La Torá tampoco se parece a ningún otro texto. Y la razón es técnica.

Piensa en cualquier libro que conozcas. Existe en mil versiones. Cada edición tiene variantes, erratas, traducciones distintas. Nada de eso importa demasiado, porque el sentido general se conserva.

La Torá no funciona así.

Un Sefer Torá contiene, según la tradición, 304.805 letras (2). Si una sola está mal escrita —una sola, en todo el rollo—, el rollo entero queda invalidado (3). No es kósher. No se puede usar. Hay que corregirlo o enterrarlo.

Detente un momento en eso. Una letra de más, una letra de menos, una letra mal formada, y el documento completo deja de servir.

A cualquier programador esto le resulta familiar de inmediato. Así se comporta el código. Un carácter fuera de lugar y el programa no compila. No corre. La exactitud es fundamental, es la condición misma para que el sistema funcione.

La Torá es, en este sentido, un sistema exacto. Cerrado. Transmitido letra por letra durante milenios con la obsesión de quien sabe que cada carácter importa.

El mismo sistema, dos ángulos

Hay algo más, y para mí lo cambia todo. Este sistema no contradice a la ciencia.

La ciencia descifra el "cómo" del programa, cómo se mueven los planetas, cómo se combinan los átomos. La Torá habla del "para qué", para qué fue escrito el programa, qué se espera de nosotros dentro de él, cómo vivir una vida con sentido. No compiten, sino que describen el mismo sistema desde dos ángulos distintos.

Conviene decirlo con cuidado y sin soberbia. No se trata de menospreciar ninguna otra tradición religiosa. Se trata de notar una característica singular: la Torá es, quizás, el único texto religioso que se comporta como un sistema formal, casi matemático, tan riguroso en su forma como la física en sus ecuaciones.

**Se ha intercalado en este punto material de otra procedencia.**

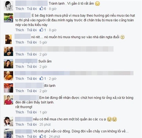The image size is (142, 138).
Task: Reply to the 'nó rét.... nó muốn trú mưa' comment
Action: 32,42
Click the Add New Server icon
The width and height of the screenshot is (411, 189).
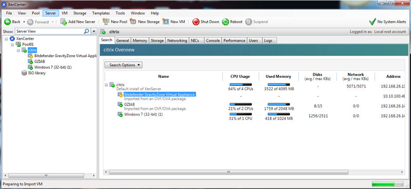(x=64, y=22)
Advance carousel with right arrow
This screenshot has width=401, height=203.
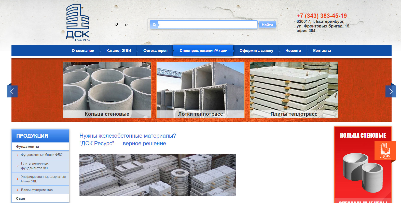[390, 91]
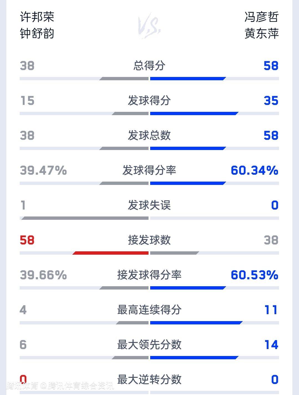This screenshot has height=395, width=299.
Task: Click the 发球得分 stat label
Action: pyautogui.click(x=149, y=101)
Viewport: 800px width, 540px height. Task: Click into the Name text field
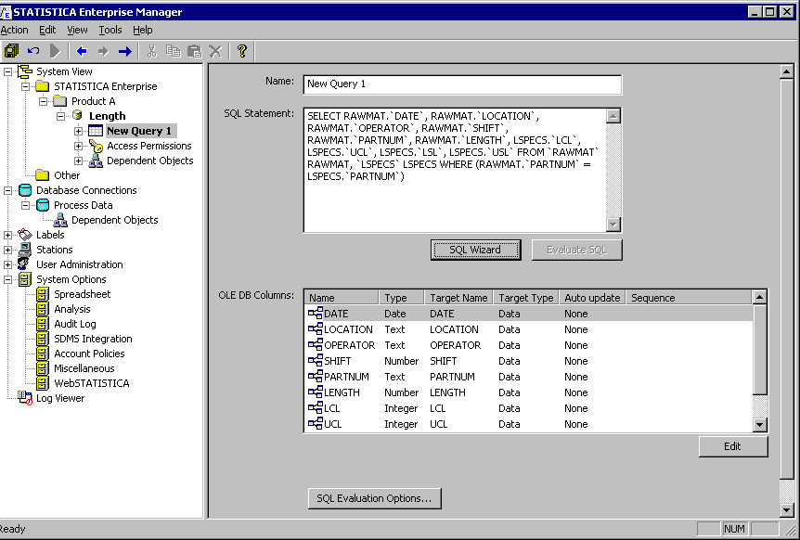pos(461,84)
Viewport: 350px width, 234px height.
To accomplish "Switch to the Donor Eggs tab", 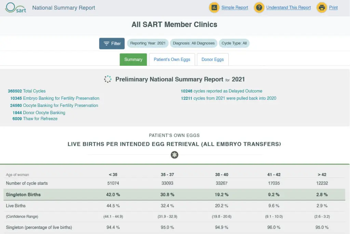I will coord(213,60).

Ahora te voy a confesar algo personal. El estudio de la Torá cambió mi vida para bien. No de un día para otro, no con luces ni redobles de tambor. La cambió de la manera más profunda. Me entregó un manual para entender este "videojuego" en el que todos vivimos.

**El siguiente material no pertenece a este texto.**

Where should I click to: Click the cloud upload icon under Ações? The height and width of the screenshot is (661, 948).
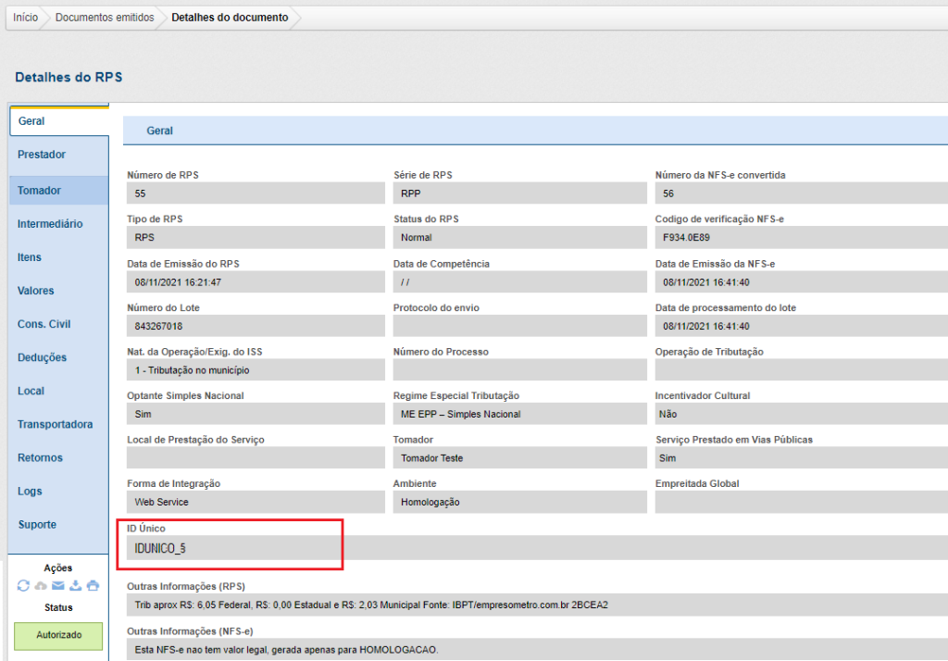(41, 585)
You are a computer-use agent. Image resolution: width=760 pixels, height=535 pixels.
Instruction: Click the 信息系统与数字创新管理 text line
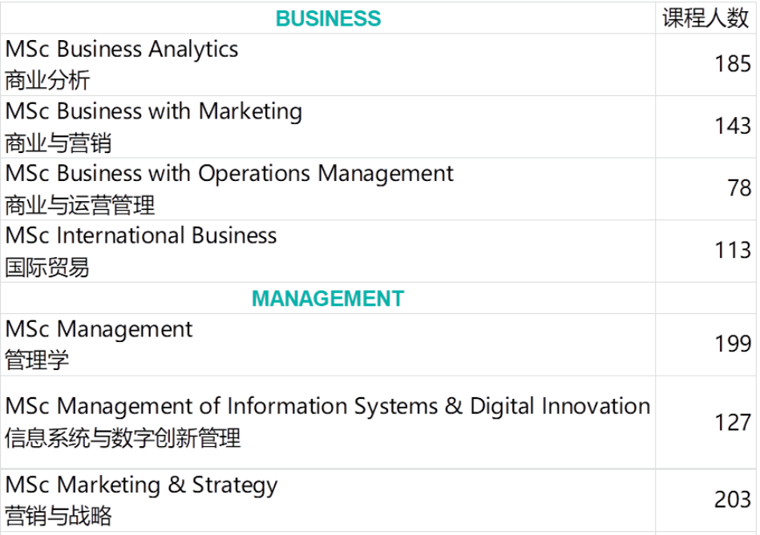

Tal vez vivimos dentro de una simulación. Tal vez no. Pero si su creador nos dejó instrucciones, sería una verdadera lástima no leerlas.

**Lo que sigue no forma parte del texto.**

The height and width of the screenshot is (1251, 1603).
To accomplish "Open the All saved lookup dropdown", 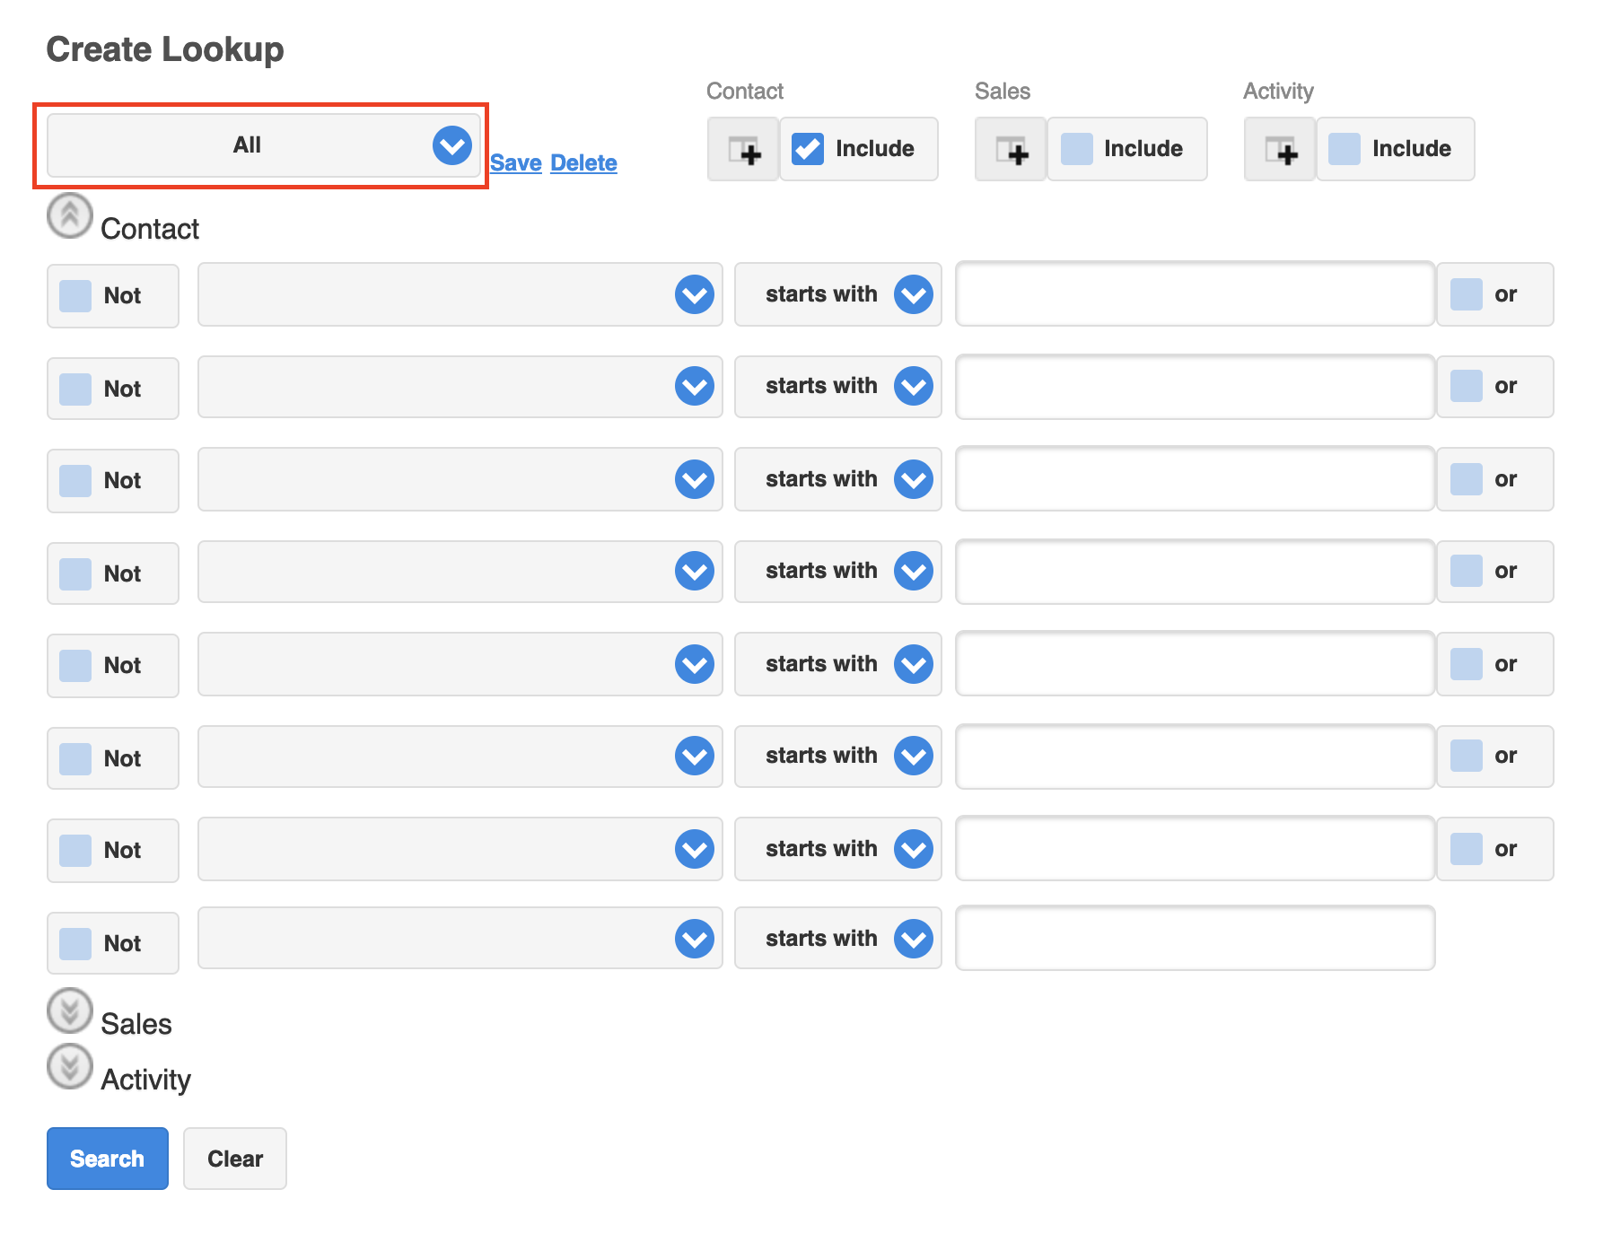I will tap(264, 145).
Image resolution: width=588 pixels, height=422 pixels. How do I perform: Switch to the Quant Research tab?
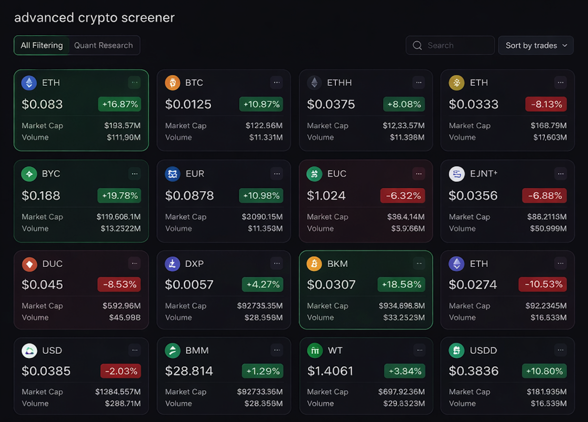(104, 45)
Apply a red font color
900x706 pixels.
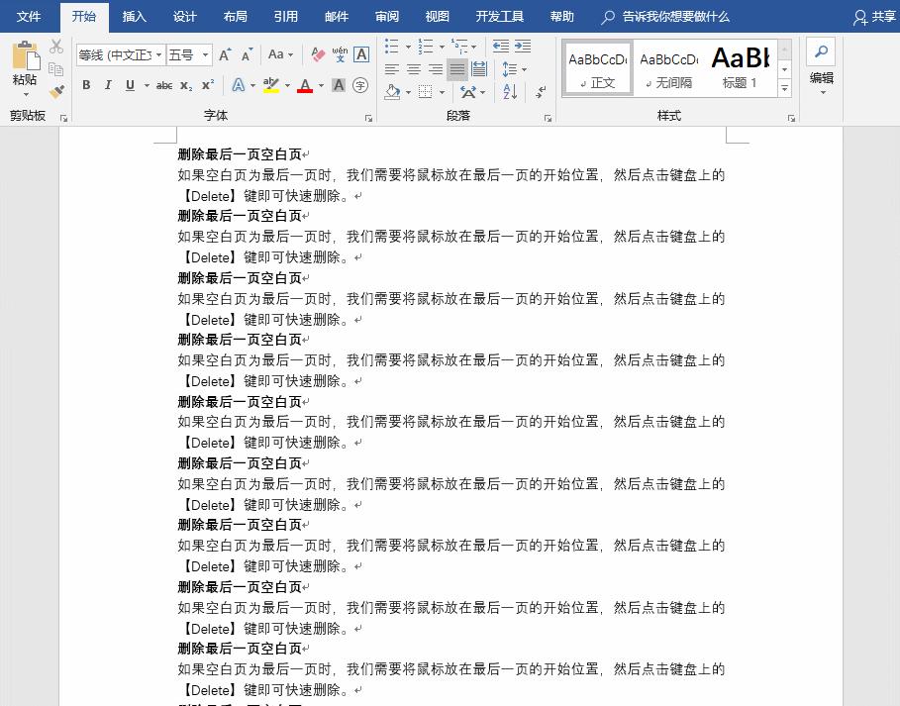point(305,86)
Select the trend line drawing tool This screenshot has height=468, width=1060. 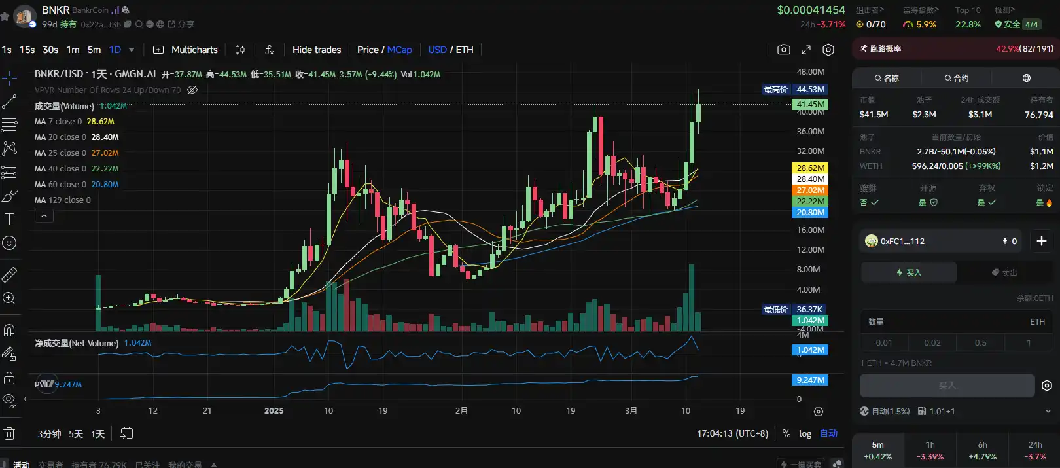coord(9,101)

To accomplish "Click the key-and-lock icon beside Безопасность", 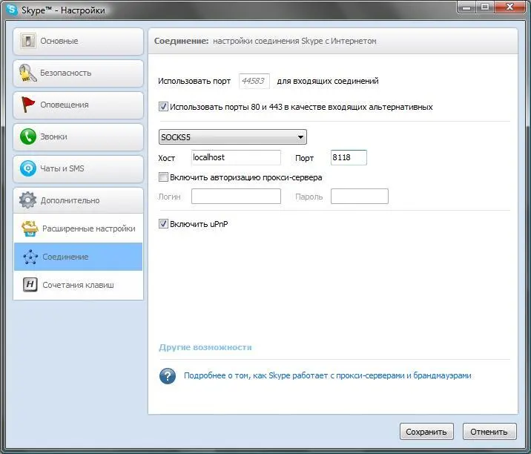I will tap(29, 73).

Ábrelas. Estúdialas. El código lleva más de tres mil años esperándote, intacto, sin que falte o sobre una sola letra.


Notas:

(1). La formulación filosófica más conocida de la "hipótesis de la simulación" pertenece al filósofo Nick Bostrom, en su artículo Are You Living in a Computer Simulation? (2003).

(2). El número de letras de un Sefer Torá ashkenazí suele citarse tradicionalmente como 304.805; existen pequeñas variaciones según la tradición yemenita. La diferencia de letras responde a discrepancias menores sobre si ciertas palabras se escriben de forma completa o abreviada.

(3). Las leyes sobre la escritura de un Sefer Torá y su invalidación a causa de errores se detallan en Rambam (Maimónides), Mishné Torá, Hiljot Sefer Torá.